Le ferite si stanno da allora rimarginando. Come detto, tuttavia, si tratta di un processo lento. Negli ultimi mesi, i più influenti governi europei fanno a gare per riavvicinarsi nel modo più rapido possibile a Washington. Il fatto che l'amministrazione Bush stia volgendo al termine non costituisce un discrimine. Ciò che interessa è ricostruire l'unità occidentale. Germania e Francia sono in prima fila, guidati da due giovani leaders desiderosi di riaffermare la collocazione atlantica dei loro Paesi. Dopo Schroeder, fiero nel rivendicare l'autonomia di Berlino dalla politica USA in Iraq ma discutibile nei suoi abboccamenti con Putin, e Chirac, che ha fatto dell'anti-americanismo l'unico punto qualificante del suo interminabile ed inconcludente mandato all'Eliseo, il cambiamento non poteva essere più radicale e propulsivo. La cancelliera Merkel ed il presidente Sarkozy non hanno perso tempo a dichiarare il loro amore per quello che il modello americano rappresenta e la loro intenzione di ricompattare il fronte atlantico. Il processo interessa anche la Spagna, dove il governo Zapatero, dopo aver ritirato istantaneamente le truppe inviate da Aznar in Iraq, sta assumendo una postura più conciliante verso Washington. L'Italia, dove oggi un governo neppure esiste, ha assunto negli anni un atteggiamento criptico nei confronti degli Stati Uniti, spesso condizionato dagli umori dell'opinione pubblica.
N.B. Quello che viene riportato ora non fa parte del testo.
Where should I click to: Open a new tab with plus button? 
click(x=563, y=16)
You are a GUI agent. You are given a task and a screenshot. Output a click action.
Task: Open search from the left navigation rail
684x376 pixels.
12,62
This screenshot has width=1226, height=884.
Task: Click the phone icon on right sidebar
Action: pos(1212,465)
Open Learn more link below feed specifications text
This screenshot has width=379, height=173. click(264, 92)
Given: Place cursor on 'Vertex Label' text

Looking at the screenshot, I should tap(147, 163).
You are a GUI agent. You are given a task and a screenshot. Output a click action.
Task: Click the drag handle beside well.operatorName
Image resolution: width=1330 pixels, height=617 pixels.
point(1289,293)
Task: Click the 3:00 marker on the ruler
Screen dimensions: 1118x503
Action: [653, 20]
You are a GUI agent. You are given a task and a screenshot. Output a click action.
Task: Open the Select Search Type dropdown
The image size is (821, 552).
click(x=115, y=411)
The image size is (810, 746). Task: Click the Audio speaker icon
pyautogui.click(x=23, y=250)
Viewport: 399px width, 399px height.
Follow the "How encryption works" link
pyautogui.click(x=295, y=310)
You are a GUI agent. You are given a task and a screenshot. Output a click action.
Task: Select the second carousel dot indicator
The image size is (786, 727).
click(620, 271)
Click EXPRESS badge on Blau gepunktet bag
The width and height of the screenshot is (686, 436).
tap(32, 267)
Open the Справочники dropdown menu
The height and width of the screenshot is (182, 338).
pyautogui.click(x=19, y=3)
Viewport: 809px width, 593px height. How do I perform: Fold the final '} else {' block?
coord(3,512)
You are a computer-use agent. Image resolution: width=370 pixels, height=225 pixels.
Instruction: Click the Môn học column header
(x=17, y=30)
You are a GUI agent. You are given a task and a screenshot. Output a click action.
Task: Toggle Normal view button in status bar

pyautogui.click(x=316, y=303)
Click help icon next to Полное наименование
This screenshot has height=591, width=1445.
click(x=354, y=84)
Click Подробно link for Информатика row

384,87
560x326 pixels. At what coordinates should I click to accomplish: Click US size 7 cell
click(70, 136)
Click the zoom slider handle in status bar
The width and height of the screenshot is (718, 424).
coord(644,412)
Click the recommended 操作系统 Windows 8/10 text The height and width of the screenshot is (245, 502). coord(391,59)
Opinione pubblica che in Europa rimane comunque diffidente nei confronti dell'America. Secondo una ricerca del Pew Center Global Attitudes Project, 60 tedeschi su cento avevano un'opinione favorevole degli USA dopo l'11 Settembre. Percentuale scesa drammaticamente (25%) dopo l'invasione dell'Iraq, per poi risalire leggermente negli ultimi tempi (30%). Così, l'azione dei nuovi leaders dell'Europa Occidentale non appare un'opportunistica svolta propagandistica, intrapresa per assecondare il mutevole umore dell'elettorato o della piazza. Appare un progetto politico, culturale ed anche economico, di vasto respiro e profondamente sentito. Davanti alle sfide di un sistema internazionale che nei fatti è ormai multipolare e tutt'altro che armonioso, Berlino e Parigi si uniscono alla storica posizione di Londra e riconoscono che l'UE non può prescindere dall'amicizia di Washington per collocarsi compiutamente nel novero delle forze guida del mondo del futuro. Senza dimenticare che gli strappi del recente passato hanno prodotto ferite che continuano a sanguinare. Un serio progetto di ricomposizione dell'unità atlantica non potrà prescindere da una seria discussione sulle cause, necessariamente profonde, delle divisioni e dei contrasti che quella unità hanno rischiato di frantumare.